- Passage to read
★ ★ ★ ★ ★ ★ ★

Solution Department. Many of us are used to getting 48 hours notice to head out on an assignment. Forget it. The vaccinations need time to take hold and often need to be taken in a series. Yellow Fever vaccination is now mandatory in scores of countries, especially if you have visited a part of the world where the disease exists. Start taking malaria meds before you leave for a country where it is prevalent but be aware that there are side effects. (We took the “best” drug, Malerone, but both got mouth sores and felt lethargic).
When it comes to power you can’t expect that a third world hotel will have a plug converter for you. It may not even have electricity for a day. (The Precise Lodge in Kumasi did not even have hot water for four days). Most camera equipment nowadays will take whatever voltage is thrown at it but you must bring with you at least a couple of adaptors to access that juice. We also add a thin multiple plug extension strip to the bag because of the paucity of sockets in one star hotel rooms. Pack three times as much battery power as you would for a Florida shoot.
As for the crowds and the noise, you go with the flow. It is critical to have a boom or put a remote microphone on a subject, then adjust the sound to isolate the audio as needed. We have been using crowds as backgrounds for some shots, but also have had to do a lot of putting our fingers to our mouths in the universal “quiet down!” request.
Transportation is often the matter over which there is the least control. Arrange it in advance when you can, try for air conditioning in the vans. At the very least it will save you from choking on the dust and sales assaults from roadside vendors. We generally try to avoid airlines whose name we have not heard of and try to fly direct from the US or Europe to as close as we can get to the final destination, then drive.
Take the medical precautions suggested by travel medicine specialists. See your personal doctor and get sleeping pills (we prefer Ambien 10mg and break them in half), some Vicodin (which were indispensable after the truck crash bruising), and back plenty of stomach remedies such as Lomotil and Pepto Bismol. Go to the ExOfficio website and outfit yourself with a couple of shirts, pants, socks and hat in their Buzz-Off® brand. We had one shoot in a forest with a model who was not wearing Buzz-Off® and got nine wood ticks on her. We had none.

★ ★ ★ ★ ★ ★ ★

- Directions
- A) Write out the travel tips from "When it comes" to "a Florida shoot.".
- B) According to the travel tips, how many days was the Precise Lodge in Kumasi without hot water?

- Dataset content
★ ★ ★ ★ ★ ★ ★

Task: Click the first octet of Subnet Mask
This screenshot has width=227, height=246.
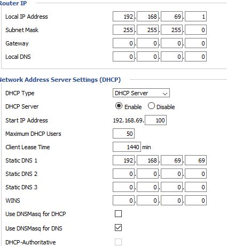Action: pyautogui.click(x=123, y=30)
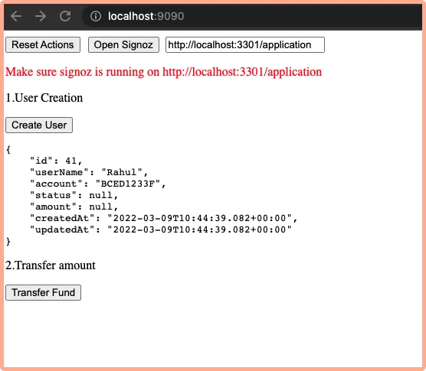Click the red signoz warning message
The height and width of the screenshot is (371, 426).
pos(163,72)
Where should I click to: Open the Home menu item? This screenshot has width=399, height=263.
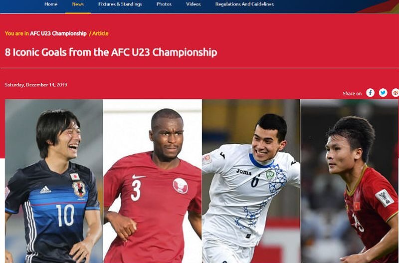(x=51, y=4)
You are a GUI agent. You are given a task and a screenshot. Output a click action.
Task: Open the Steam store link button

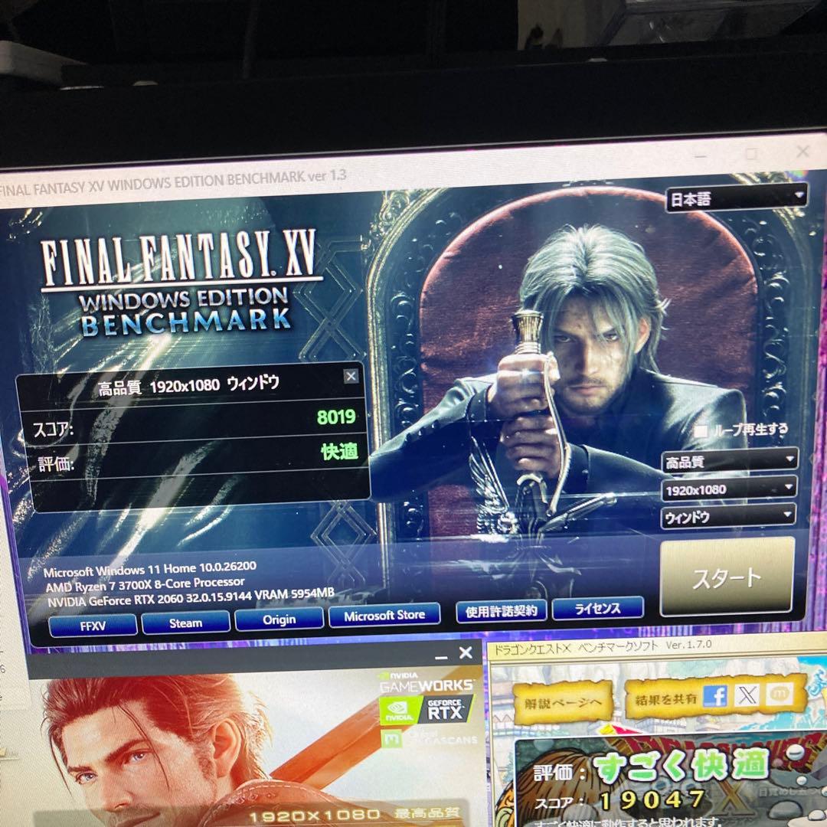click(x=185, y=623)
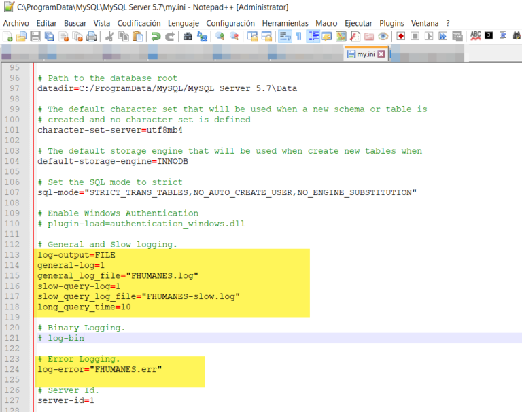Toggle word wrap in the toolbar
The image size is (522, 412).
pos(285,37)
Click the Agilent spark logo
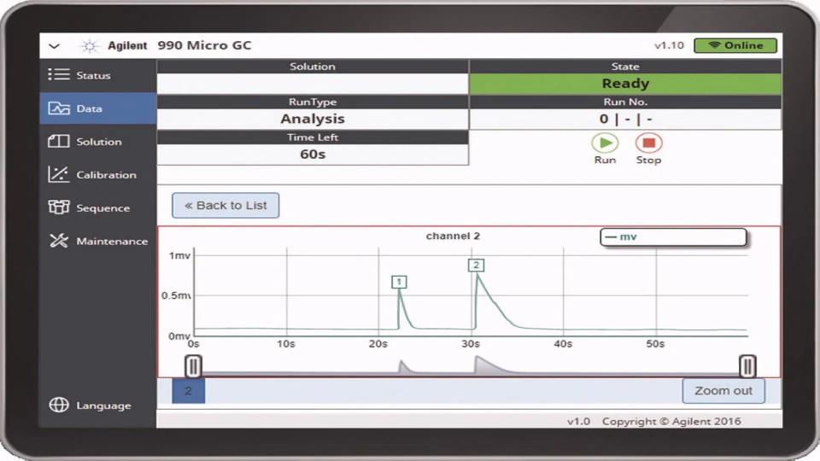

★ ★ ★ ★ ★ ★ ★

- Problem solutions
- A)
When it comes to power you can’t expect that a third world hotel will have a plug converter for you. It may not even have electricity for a day. (The Precise Lodge in Kumasi did not even have hot water for four days). Most camera equipment nowadays will take whatever voltage is thrown at it but you must bring with you at least a couple of adaptors to access that juice. We also add a thin multiple plug extension strip to the bag because of the paucity of sockets in one star hotel rooms. Pack three times as much battery power as you would for a Florida shoot.

- B) Four days.